No se puede entrar en una
casa precintada por la policía: es lamentable. Ahí está la línea que separa el
morbo de la información. ¿Qué aporta un plano de la casa del terrorista con los
cacharros lavados en la encimera? Sin embargo, las portadas del pasado viernes
pueden ayudarnos a saber a qué nos enfrentamos. Si queremos combatir el terror,
no creo que la mejor manera de empezar sea hacer como si no existiera. Inundar
las redes de gatitos y las portadas de crespones negros cuando quince personas
han sido vilmente asesinadas no es periodismo. Si quieren ver gatitos, es mejor
que pongan Disney Channel. Ser adulto es mirar la realidad de frente, reconocer
que es jodida e injusta y que da miedo. Y entonces decidir –consciente y
voluntariamente– que la libertad es más importante. Que vale la pena luchar
contra ese pavor, sobreponerse a él y luchar por defenderla. Y volver a Las
Ramblas.
La normalidad a la que
deseamos retornar ya no existe. Y puede que no vuelva. Para que lo haga hay que
mirar al terror a la cara. Preguntarse por los procesos que llevan a un
adolescente inmigrante de segunda generación a convertirse en un asesino.
Analizar los mecanismos de radicalización. Curiosamente, son muy similares a lo
que ocurría con ETA: jóvenes que buscan su identidad en un ambiente que es el
caldo de cultivo perfecto porque jalea su «heroica valentía en la lucha». Ver
quién siembra el odio hacia todo el que piensa diferente. Dónde lo hace.

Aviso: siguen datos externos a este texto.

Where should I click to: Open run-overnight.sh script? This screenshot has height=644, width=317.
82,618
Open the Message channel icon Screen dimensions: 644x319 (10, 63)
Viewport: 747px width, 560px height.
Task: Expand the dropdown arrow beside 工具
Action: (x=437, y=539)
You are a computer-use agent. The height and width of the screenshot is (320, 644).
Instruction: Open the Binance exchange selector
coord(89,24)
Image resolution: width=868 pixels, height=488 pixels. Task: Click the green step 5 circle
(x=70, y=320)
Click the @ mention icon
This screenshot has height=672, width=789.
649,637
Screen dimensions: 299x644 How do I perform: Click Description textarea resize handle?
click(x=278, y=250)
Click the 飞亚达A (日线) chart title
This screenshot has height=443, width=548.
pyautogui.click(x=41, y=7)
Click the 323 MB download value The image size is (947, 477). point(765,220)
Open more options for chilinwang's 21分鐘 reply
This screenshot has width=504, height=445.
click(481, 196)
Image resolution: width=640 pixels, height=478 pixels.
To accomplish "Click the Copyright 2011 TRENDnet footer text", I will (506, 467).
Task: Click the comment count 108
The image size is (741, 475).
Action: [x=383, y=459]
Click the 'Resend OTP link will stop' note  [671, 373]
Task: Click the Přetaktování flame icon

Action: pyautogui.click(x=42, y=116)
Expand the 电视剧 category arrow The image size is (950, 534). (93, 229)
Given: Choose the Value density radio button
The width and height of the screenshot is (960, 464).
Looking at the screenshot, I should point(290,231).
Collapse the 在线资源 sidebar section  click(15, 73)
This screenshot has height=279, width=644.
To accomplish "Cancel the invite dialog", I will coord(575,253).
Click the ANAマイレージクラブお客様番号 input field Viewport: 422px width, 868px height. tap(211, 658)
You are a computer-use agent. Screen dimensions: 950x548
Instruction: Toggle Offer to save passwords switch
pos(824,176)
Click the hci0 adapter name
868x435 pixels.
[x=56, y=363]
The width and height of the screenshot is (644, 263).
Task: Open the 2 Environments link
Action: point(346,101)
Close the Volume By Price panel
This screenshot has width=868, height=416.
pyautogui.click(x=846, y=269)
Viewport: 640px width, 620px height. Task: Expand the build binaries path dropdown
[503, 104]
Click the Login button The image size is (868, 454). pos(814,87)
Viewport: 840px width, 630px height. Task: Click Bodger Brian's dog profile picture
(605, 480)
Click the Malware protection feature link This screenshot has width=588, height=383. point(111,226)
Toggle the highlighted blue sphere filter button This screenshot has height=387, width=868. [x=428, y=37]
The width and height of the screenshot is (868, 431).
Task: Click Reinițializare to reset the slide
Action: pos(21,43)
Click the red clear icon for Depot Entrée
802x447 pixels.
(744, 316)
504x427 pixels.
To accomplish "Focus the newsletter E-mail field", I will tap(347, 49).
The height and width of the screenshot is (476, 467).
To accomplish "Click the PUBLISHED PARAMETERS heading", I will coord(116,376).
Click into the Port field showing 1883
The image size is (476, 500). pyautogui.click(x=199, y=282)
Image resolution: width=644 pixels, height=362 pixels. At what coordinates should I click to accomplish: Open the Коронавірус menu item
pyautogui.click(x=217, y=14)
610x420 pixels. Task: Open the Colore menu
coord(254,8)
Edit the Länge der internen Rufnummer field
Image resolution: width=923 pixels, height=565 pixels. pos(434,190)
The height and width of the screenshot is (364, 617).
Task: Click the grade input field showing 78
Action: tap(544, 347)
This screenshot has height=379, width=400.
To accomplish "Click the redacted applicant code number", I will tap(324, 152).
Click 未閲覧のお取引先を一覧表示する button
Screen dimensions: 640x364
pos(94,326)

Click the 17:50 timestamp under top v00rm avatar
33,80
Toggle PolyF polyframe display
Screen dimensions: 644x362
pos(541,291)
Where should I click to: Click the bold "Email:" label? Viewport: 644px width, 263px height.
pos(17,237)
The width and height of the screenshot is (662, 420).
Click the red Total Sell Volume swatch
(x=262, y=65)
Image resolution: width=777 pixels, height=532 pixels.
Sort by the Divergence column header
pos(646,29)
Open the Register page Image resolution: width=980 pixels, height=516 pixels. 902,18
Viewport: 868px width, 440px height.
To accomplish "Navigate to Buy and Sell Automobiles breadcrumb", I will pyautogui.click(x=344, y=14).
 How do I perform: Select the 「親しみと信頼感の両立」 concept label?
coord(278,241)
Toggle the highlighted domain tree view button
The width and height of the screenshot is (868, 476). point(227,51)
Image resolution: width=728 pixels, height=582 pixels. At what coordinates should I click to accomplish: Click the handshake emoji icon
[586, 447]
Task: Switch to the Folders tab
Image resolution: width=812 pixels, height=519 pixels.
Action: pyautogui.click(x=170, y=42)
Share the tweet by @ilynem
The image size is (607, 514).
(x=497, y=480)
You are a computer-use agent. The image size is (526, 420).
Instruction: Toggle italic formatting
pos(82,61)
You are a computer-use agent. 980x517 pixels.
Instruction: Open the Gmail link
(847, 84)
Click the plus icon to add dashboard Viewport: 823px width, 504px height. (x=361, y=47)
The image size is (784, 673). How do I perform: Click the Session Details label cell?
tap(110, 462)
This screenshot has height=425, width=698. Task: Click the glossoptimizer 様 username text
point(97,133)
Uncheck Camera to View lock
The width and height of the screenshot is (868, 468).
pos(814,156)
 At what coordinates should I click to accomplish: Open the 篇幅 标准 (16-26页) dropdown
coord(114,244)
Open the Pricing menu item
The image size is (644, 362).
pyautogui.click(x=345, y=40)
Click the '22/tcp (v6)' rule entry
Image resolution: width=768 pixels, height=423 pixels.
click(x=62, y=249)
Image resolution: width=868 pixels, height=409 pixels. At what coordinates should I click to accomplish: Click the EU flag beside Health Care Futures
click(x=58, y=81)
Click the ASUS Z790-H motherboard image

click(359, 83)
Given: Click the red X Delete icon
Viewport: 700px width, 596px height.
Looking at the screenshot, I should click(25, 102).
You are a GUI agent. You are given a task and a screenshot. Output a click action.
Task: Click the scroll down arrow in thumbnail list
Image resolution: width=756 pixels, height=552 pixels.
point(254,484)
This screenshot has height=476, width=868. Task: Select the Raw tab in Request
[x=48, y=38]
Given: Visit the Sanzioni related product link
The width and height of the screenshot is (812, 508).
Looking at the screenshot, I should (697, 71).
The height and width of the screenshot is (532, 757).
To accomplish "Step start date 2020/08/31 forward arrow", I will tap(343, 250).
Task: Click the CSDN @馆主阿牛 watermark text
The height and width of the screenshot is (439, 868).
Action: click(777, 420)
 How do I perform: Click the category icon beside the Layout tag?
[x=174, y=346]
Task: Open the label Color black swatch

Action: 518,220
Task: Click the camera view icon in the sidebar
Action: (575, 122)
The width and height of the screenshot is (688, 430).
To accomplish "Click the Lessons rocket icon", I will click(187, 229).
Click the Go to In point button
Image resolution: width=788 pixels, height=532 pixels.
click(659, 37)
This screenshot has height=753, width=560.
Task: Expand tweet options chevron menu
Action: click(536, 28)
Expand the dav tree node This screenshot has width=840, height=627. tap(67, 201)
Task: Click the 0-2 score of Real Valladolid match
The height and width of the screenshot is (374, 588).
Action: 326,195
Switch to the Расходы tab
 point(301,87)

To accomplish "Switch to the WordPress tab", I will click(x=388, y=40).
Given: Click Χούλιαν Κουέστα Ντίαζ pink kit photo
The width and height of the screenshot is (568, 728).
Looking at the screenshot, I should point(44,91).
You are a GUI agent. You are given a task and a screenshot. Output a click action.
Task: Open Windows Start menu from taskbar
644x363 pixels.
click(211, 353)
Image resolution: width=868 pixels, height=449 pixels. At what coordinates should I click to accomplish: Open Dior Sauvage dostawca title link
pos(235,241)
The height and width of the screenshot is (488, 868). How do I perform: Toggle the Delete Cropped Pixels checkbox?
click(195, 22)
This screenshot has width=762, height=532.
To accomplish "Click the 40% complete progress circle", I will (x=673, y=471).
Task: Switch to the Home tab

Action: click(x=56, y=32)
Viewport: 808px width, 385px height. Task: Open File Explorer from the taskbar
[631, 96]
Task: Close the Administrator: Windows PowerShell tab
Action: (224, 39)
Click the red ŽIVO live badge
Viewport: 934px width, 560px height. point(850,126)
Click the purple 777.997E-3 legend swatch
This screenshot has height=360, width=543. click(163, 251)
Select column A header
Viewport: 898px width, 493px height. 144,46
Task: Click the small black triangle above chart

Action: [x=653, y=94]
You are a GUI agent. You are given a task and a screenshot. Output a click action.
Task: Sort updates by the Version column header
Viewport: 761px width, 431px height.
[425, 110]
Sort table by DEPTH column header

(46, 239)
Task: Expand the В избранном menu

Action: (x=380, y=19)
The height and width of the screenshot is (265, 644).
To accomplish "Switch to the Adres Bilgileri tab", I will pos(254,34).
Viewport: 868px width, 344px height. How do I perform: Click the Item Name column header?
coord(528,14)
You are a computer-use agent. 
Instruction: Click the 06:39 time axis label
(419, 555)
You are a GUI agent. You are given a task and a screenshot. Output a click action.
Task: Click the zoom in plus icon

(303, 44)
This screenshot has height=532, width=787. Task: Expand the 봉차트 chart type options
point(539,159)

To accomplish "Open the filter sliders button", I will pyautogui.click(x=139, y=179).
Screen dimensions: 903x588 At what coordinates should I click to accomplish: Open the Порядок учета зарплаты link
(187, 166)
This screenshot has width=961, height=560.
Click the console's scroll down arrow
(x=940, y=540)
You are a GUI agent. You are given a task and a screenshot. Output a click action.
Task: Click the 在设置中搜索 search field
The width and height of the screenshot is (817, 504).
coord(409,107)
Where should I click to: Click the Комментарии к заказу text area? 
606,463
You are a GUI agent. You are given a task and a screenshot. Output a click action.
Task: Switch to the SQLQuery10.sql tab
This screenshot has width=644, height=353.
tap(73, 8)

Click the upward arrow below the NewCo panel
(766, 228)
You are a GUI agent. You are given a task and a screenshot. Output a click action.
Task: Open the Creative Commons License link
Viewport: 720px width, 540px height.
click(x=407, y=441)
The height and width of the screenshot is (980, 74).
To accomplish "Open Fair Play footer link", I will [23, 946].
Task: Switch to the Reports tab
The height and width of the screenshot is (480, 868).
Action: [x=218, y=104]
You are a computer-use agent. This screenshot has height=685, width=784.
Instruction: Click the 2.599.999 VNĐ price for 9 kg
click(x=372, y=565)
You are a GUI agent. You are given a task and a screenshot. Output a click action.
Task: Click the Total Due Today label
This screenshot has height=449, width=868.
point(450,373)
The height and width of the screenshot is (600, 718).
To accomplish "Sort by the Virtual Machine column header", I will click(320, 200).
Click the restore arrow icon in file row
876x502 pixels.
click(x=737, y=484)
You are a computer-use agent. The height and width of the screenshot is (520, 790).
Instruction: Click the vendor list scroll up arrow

Matar
es muy fácil; mucho más si no importa morir en el intento porque se está
convencido de librar una guerra santa. Frenar una amenaza global y atomizada va
mucho más allá de las detenciones policiales –sin que eso desmerezca su
imprescindible labor–. Sólo en Cataluña hay 98 mezquitas donde se predica el
salafismo. La libertad religiosa no puede ser un paraguas que ampare a quienes
pretenden destruir la sociedad que les acoge.
Pretender que el principal
problema que tenemos son las fotografías que han publicado los periódicos o las
imágenes de televisión –aunque algunas de ellas sean censurables, no voy a caer
en el corporativismo– es no haber entendido nada. La culpa no es del
periodismo, es de los criminales. Este país ha tenido –desgraciadamente–
experiencia en la lucha antiterrorista. Fueron años de bombas y tiros en la
nuca mientras el entorno aplaudía. Hasta que la sociedad no se atrevió a mirar
el miedo de frente no cambiaron las cosas. Me pregunto cuántos cadáveres más
serán necesarios para que el yihadismo tenga a su Miguel Ángel Blanco.